• **Your task**
From the data below, retype exactly the lines starting with the one that contains "The width and height of the screenshot is (1512, 809)." and ending with the one that contains "Given: Stop the rustdesk stack", both included.

[Stored data entries]
▼

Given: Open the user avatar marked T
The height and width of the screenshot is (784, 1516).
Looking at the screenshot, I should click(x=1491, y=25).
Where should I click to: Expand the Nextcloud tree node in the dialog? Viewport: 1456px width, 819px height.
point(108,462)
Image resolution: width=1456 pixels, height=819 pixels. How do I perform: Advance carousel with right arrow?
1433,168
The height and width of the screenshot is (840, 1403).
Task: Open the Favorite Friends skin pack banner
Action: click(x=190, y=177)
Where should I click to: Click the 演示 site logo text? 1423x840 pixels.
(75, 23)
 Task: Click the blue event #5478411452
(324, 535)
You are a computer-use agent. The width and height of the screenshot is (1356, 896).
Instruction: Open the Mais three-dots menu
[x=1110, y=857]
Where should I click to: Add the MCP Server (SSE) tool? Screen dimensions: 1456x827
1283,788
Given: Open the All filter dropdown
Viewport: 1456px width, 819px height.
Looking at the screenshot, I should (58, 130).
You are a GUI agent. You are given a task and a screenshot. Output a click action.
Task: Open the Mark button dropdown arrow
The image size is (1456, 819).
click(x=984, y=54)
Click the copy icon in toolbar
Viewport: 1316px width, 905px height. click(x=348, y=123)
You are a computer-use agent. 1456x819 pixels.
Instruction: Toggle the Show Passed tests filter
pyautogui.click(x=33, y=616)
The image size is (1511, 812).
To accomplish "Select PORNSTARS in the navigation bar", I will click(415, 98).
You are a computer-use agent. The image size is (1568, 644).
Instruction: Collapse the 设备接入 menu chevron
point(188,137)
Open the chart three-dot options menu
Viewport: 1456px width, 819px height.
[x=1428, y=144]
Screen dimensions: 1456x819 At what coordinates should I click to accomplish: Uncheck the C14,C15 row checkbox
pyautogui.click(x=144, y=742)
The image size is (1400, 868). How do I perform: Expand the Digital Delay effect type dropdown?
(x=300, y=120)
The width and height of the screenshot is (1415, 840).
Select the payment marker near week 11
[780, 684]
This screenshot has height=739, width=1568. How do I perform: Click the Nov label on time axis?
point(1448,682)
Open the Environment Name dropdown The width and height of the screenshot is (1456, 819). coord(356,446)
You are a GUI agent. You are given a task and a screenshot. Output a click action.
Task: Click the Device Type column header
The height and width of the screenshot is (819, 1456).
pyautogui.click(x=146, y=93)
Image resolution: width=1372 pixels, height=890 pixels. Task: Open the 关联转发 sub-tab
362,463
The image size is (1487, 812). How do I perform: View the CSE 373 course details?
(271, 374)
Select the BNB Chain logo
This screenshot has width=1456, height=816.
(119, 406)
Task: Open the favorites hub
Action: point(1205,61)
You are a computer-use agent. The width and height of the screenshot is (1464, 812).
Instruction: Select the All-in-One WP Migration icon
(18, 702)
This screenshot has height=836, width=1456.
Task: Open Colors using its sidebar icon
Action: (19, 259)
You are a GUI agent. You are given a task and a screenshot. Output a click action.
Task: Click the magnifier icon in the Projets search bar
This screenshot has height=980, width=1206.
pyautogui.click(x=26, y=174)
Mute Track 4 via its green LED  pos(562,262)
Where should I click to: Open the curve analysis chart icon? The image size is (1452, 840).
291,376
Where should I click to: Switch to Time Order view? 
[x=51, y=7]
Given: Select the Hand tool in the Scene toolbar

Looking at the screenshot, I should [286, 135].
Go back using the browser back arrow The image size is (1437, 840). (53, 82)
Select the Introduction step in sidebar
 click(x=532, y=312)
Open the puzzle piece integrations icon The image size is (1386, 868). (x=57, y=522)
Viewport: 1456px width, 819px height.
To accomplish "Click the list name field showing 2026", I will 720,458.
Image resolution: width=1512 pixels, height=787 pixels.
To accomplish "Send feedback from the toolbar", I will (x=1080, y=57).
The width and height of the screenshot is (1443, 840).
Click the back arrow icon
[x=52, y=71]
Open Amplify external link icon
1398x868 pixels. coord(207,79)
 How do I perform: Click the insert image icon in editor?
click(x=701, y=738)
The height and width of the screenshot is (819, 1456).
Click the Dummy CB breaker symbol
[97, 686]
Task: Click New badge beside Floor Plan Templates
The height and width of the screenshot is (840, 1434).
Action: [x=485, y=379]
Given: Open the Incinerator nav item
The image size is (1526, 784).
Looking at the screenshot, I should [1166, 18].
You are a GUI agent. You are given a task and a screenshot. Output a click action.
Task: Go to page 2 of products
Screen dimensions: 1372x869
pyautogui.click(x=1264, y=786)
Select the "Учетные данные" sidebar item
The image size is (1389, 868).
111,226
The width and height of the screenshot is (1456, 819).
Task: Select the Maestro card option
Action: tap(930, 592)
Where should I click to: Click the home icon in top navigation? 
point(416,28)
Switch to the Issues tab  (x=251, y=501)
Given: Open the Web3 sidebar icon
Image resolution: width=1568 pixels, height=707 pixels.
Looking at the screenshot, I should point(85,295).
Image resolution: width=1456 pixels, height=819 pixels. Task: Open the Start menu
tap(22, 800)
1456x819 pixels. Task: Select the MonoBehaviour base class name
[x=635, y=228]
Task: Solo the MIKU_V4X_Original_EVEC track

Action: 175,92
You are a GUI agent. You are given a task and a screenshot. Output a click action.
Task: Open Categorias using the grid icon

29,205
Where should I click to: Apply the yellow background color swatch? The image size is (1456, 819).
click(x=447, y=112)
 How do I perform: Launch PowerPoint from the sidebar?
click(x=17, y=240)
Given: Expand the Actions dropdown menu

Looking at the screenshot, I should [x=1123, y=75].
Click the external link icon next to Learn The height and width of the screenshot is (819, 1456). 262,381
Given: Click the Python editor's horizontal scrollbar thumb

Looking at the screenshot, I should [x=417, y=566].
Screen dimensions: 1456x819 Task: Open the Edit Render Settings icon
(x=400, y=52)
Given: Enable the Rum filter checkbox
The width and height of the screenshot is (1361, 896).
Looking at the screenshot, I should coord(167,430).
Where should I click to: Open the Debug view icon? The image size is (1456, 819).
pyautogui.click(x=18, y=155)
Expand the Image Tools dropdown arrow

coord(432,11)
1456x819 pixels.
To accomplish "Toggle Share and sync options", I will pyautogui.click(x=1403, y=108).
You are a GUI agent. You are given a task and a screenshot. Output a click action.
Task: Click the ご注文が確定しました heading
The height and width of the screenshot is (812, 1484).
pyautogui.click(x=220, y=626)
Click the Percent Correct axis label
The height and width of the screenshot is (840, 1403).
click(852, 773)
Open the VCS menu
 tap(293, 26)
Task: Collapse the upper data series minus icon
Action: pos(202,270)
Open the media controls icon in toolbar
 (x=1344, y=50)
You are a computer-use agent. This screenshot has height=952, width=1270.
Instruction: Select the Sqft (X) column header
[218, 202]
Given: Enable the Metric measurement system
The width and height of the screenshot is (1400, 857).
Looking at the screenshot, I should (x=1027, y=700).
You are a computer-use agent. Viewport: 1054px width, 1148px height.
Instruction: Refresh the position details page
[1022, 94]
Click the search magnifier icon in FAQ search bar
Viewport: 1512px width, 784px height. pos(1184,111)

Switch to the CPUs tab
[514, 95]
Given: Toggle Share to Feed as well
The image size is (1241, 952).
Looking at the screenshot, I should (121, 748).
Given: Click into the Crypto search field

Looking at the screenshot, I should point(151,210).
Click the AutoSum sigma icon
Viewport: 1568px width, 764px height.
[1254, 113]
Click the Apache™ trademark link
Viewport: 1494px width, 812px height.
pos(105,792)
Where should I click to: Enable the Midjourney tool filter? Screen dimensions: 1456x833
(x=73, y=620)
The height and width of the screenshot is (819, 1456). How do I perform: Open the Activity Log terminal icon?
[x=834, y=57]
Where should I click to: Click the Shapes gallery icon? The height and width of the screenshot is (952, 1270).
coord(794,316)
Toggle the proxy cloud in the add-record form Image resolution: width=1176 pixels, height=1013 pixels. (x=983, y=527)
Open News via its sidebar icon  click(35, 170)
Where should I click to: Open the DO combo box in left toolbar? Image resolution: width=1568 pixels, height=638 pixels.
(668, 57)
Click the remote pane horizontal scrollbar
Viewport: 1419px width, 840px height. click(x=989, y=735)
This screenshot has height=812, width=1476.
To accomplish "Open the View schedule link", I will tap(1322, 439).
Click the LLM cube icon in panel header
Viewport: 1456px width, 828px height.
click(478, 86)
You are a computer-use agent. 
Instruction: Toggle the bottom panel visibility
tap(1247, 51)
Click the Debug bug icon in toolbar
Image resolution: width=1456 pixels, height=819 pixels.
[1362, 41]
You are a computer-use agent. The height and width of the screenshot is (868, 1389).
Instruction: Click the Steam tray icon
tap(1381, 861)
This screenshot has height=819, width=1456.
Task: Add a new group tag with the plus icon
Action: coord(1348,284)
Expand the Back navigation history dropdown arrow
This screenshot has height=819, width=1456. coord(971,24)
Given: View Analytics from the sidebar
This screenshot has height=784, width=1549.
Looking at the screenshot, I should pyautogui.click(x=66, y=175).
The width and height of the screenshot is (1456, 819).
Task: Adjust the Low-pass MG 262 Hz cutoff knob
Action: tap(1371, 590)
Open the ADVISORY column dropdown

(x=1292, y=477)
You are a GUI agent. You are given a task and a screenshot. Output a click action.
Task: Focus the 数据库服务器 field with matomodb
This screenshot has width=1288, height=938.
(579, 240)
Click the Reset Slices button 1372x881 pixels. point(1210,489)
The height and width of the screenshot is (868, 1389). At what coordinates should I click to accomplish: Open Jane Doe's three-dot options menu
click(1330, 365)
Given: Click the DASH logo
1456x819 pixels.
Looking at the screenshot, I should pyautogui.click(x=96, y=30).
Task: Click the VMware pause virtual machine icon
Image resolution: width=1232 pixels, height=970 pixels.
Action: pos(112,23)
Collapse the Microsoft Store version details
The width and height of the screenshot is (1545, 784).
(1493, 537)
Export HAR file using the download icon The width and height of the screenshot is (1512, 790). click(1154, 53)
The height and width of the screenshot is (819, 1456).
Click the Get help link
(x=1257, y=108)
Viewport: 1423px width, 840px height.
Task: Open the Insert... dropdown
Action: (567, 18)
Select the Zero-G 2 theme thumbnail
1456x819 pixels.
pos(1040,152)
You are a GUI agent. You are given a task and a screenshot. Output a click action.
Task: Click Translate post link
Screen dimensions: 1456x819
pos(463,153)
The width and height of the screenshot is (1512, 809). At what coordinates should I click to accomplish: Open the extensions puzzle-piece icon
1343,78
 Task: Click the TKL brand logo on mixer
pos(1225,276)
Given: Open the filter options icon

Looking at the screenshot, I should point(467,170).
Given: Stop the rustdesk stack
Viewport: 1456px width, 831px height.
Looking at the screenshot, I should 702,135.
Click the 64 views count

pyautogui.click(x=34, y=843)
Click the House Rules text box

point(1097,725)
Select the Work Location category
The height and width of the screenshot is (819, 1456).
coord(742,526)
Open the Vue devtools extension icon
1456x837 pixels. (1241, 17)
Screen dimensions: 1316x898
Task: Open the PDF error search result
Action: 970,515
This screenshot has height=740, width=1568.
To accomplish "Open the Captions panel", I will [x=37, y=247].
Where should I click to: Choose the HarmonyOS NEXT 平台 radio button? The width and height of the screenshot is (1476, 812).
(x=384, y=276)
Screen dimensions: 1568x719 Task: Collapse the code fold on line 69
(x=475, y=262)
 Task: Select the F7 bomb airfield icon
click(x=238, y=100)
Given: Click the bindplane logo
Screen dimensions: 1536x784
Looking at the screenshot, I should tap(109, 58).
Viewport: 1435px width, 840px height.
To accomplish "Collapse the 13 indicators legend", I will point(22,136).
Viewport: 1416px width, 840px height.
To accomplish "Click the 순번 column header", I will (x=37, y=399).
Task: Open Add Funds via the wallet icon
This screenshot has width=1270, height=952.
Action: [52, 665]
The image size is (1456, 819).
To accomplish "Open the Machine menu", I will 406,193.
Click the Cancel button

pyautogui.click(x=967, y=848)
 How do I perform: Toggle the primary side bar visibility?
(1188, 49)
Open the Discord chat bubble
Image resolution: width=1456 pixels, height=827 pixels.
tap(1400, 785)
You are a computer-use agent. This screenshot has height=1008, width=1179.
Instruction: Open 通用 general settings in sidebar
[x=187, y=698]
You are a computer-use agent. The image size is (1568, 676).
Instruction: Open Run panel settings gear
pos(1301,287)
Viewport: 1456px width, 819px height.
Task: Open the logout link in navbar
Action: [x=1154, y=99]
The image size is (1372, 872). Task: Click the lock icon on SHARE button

▲

• **Response**
The width and height of the screenshot is (1512, 809). At what coordinates should I click to accomplish: Open the extensions puzzle-piece icon
1343,78
 Task: Click the TKL brand logo on mixer
pos(1225,276)
Given: Open the filter options icon

Looking at the screenshot, I should point(467,170).
Given: Stop the rustdesk stack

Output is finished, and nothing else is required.